**Task statement**
Write the records out again, exactly as they stand below.

[Opening Recorded data section]

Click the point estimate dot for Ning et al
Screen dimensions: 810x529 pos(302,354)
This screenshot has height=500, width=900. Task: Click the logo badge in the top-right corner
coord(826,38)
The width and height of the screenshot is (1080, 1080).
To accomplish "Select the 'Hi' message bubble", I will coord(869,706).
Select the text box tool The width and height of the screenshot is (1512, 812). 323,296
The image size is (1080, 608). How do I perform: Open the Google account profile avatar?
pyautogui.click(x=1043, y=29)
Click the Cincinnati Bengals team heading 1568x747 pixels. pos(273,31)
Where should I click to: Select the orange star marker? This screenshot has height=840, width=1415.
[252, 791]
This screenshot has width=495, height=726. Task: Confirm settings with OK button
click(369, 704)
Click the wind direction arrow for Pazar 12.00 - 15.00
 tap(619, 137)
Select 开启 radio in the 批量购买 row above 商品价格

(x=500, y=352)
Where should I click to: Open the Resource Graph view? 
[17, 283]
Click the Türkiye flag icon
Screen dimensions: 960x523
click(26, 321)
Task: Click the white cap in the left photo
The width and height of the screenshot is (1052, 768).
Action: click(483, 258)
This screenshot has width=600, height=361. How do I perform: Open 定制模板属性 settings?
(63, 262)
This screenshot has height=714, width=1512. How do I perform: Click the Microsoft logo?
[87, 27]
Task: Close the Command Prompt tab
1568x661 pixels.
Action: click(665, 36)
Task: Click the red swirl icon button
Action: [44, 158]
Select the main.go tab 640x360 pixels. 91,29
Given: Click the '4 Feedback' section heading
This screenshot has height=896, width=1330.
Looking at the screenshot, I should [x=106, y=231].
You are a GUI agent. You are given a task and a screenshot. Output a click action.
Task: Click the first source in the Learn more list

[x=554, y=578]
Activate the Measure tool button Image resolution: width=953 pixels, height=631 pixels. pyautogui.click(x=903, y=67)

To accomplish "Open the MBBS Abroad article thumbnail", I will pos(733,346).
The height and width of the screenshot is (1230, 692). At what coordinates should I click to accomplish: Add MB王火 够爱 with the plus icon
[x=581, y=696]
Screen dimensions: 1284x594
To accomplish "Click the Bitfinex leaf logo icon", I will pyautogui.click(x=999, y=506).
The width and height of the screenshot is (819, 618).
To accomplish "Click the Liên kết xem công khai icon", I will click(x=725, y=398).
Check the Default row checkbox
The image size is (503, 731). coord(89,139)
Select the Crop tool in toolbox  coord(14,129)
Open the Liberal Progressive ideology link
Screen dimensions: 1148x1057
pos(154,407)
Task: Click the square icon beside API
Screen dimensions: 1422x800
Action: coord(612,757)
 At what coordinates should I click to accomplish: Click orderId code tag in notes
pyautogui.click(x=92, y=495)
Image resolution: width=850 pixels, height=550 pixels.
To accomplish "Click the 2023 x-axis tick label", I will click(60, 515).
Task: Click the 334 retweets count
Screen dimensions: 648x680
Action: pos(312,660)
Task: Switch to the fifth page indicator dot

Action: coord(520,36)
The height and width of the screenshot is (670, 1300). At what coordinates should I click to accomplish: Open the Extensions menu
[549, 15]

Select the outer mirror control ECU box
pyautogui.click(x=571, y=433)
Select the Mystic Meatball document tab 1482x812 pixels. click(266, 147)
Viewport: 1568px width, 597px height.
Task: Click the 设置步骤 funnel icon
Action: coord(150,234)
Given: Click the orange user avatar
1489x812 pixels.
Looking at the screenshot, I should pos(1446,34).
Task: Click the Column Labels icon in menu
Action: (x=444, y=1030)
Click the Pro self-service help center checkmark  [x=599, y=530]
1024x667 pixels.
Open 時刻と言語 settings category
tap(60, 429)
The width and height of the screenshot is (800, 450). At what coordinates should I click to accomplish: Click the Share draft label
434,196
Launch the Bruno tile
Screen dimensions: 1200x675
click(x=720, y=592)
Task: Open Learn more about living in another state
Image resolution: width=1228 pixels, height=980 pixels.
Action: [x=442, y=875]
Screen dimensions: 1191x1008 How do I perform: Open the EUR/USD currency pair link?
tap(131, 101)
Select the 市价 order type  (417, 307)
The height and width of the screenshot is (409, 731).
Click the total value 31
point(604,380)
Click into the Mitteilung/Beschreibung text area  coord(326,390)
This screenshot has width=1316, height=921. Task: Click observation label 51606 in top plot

[Closing Recorded data section]

**Exercise result**
Click the point estimate dot for Ning et al
Screen dimensions: 810x529 pos(302,354)
This screenshot has height=500, width=900. Task: Click the logo badge in the top-right corner
coord(826,38)
The width and height of the screenshot is (1080, 1080).
To accomplish "Select the 'Hi' message bubble", I will coord(869,706).
Select the text box tool The width and height of the screenshot is (1512, 812). 323,296
The image size is (1080, 608). How do I perform: Open the Google account profile avatar?
pyautogui.click(x=1043, y=29)
Click the Cincinnati Bengals team heading 1568x747 pixels. pos(273,31)
Where should I click to: Select the orange star marker? This screenshot has height=840, width=1415.
[252, 791]
This screenshot has width=495, height=726. Task: Confirm settings with OK button
click(369, 704)
Click the wind direction arrow for Pazar 12.00 - 15.00
 tap(619, 137)
Select 开启 radio in the 批量购买 row above 商品价格

(x=500, y=352)
Where should I click to: Open the Resource Graph view? 
[17, 283]
Click the Türkiye flag icon
Screen dimensions: 960x523
click(26, 321)
Task: Click the white cap in the left photo
The width and height of the screenshot is (1052, 768).
Action: click(483, 258)
This screenshot has width=600, height=361. How do I perform: Open 定制模板属性 settings?
(63, 262)
This screenshot has height=714, width=1512. How do I perform: Click the Microsoft logo?
[87, 27]
Task: Close the Command Prompt tab
1568x661 pixels.
Action: click(665, 36)
Task: Click the red swirl icon button
Action: [44, 158]
Select the main.go tab 640x360 pixels. 91,29
Given: Click the '4 Feedback' section heading
This screenshot has height=896, width=1330.
Looking at the screenshot, I should [x=106, y=231].
You are a GUI agent. You are given a task and a screenshot. Output a click action.
Task: Click the first source in the Learn more list

[x=554, y=578]
Activate the Measure tool button Image resolution: width=953 pixels, height=631 pixels. pyautogui.click(x=903, y=67)

To accomplish "Open the MBBS Abroad article thumbnail", I will pos(733,346).
The height and width of the screenshot is (1230, 692). At what coordinates should I click to accomplish: Add MB王火 够爱 with the plus icon
[x=581, y=696]
Screen dimensions: 1284x594
To accomplish "Click the Bitfinex leaf logo icon", I will pyautogui.click(x=999, y=506).
The width and height of the screenshot is (819, 618).
To accomplish "Click the Liên kết xem công khai icon", I will click(x=725, y=398).
Check the Default row checkbox
The image size is (503, 731). coord(89,139)
Select the Crop tool in toolbox  coord(14,129)
Open the Liberal Progressive ideology link
Screen dimensions: 1148x1057
pos(154,407)
Task: Click the square icon beside API
Screen dimensions: 1422x800
Action: coord(612,757)
 At what coordinates should I click to accomplish: Click orderId code tag in notes
pyautogui.click(x=92, y=495)
Image resolution: width=850 pixels, height=550 pixels.
To accomplish "Click the 2023 x-axis tick label", I will click(60, 515).
Task: Click the 334 retweets count
Screen dimensions: 648x680
Action: pos(312,660)
Task: Switch to the fifth page indicator dot

Action: coord(520,36)
The height and width of the screenshot is (670, 1300). At what coordinates should I click to accomplish: Open the Extensions menu
[549, 15]

Select the outer mirror control ECU box
pyautogui.click(x=571, y=433)
Select the Mystic Meatball document tab 1482x812 pixels. click(266, 147)
Viewport: 1568px width, 597px height.
Task: Click the 设置步骤 funnel icon
Action: coord(150,234)
Given: Click the orange user avatar
1489x812 pixels.
Looking at the screenshot, I should pos(1446,34).
Task: Click the Column Labels icon in menu
Action: (x=444, y=1030)
Click the Pro self-service help center checkmark  [x=599, y=530]
1024x667 pixels.
Open 時刻と言語 settings category
tap(60, 429)
The width and height of the screenshot is (800, 450). At what coordinates should I click to accomplish: Click the Share draft label
434,196
Launch the Bruno tile
Screen dimensions: 1200x675
click(x=720, y=592)
Task: Open Learn more about living in another state
Image resolution: width=1228 pixels, height=980 pixels.
Action: [x=442, y=875]
Screen dimensions: 1191x1008 How do I perform: Open the EUR/USD currency pair link?
tap(131, 101)
Select the 市价 order type  (417, 307)
The height and width of the screenshot is (409, 731).
Click the total value 31
point(604,380)
Click into the Mitteilung/Beschreibung text area  coord(326,390)
This screenshot has width=1316, height=921. Task: Click observation label 51606 in top plot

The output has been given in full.